13.   Investigations by the Prison Service

  Liberty is in favour of the proposal to create a statutory Prisons and Probations Ombudsman (PPO) with powers to investigate deaths in prison and approved premises. We are particularly pleased to see that the PPO will investigate all deaths whatever the apparent cause. We do have some concern that the PPO will be able to decide on the level of investigation required. For example when a prisoner has died due to "natural causes" we would still want to see adequate investigation as death by natural causes does not preclude the possibility of clinical oversight or negligence. We also support the proposal that the PPO should be able to require witnesses to attend an interview and respond to questions about the death. However, as mentioned above, this will certainly preclude the use of such evidence in subsequent criminal proceedings. As the new body has not yet come into being we do not propose to comment in greater detail other that to say that the consultation process into the setting up of the PPO seemed to have taken care to ensure that Article 2 considerations and the Jordan criteria had been taken into account. However, the consultation document did not consider the issue of resources, possibly because it was not felt to be appropriate at that point. Placing the investigation of deaths in prison custody onto a statutory footing is an important step to take and we hope it is successful.

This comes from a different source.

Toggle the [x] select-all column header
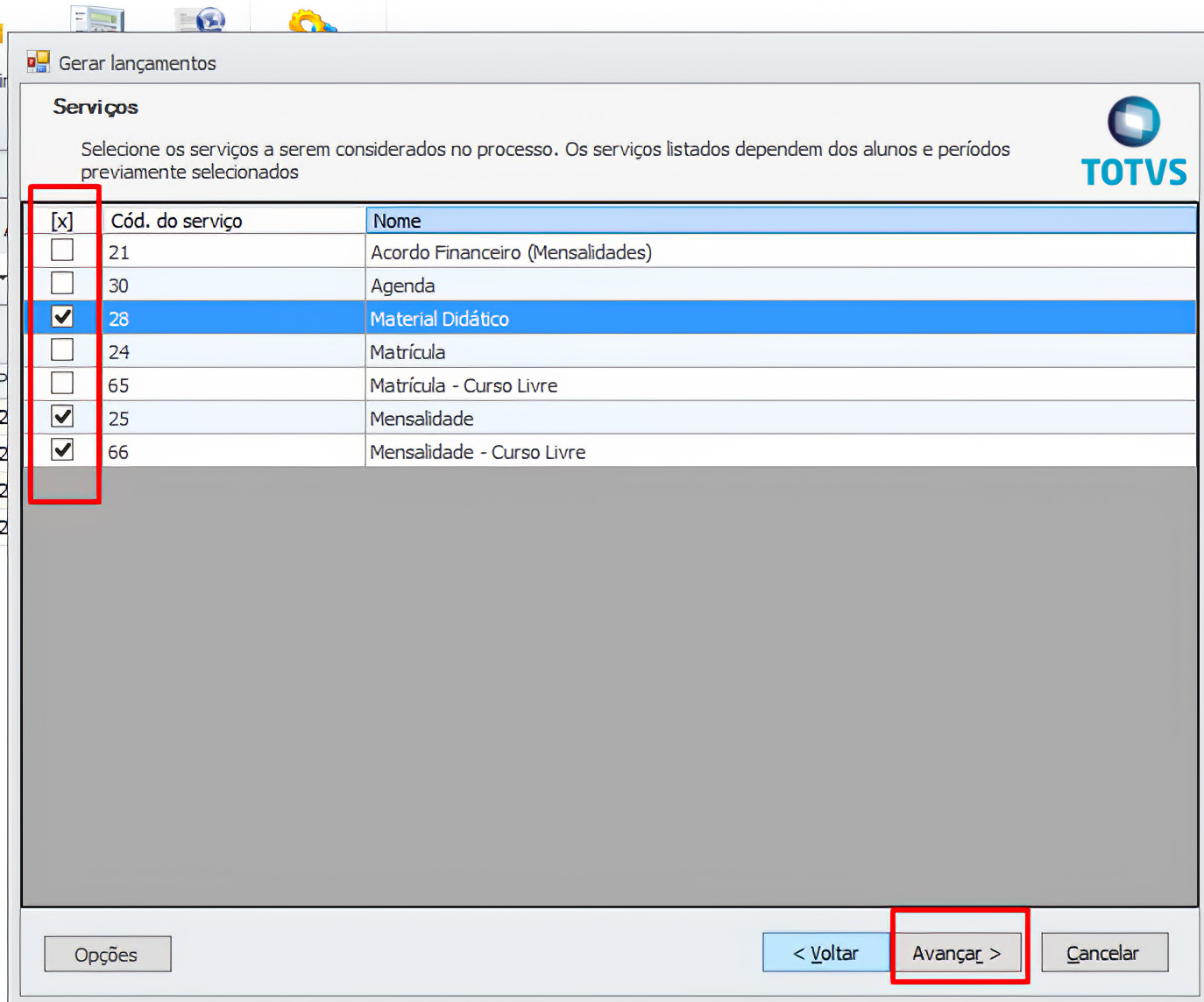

It is vital that sufficient resources are made available to the PPO to ensure this. It is important not to underestimate the resources needs for a proper, thorough and effective investigation which complies with the requirements of Article 2.

14.   Investigations by the IPCC

  Liberty has been involved in and supportive of the setting up of the Independent Police Complaints Commission. We are optimistic that the IPCC will bring a public confidence in the independence of complaints against the police that the Police Complaints Authority never enjoyed. As the IPCC will not come into operation until April 2004 we can only base our comments on the proposals as they currently stand. We are members of the Police Complaints Programme Board and have been sent a discussion paper relating to the role of the IPCC in the investigation and supervision of complaints. We are pleased to see this paper recognises the importance of Article 2 obligations at paragraph 4.1, "It is now settled law that Article 2 of the European Convention on Human Rights contains a requirement that an effective and independent investigation be undertaken into any death involving agents of the state . . . Any failure on the part of the IPCC to provide an effective investigation of death, for example in police custody could give rise to a successful Article 2 challenge".

  15.  While we feel that the IPCC has the potential to act in a manner that will satisfy Article 2 obligations we are concerned about the resources available. The IPCC has stated that it believes that 364 investigators will be required to match the previous police investment in terms of investigator days. However, when the IPCC begins work on 1 April 2004 it will have 70 investigators, approximately one fifth of the number required. This number will increase with the further appointment of 70 investigators anticipated by September 2004 but it will be several years before the IPCC has the number it regards as necessary. Indeed there is no guarantee that it will ever be given a sufficient number of investigators.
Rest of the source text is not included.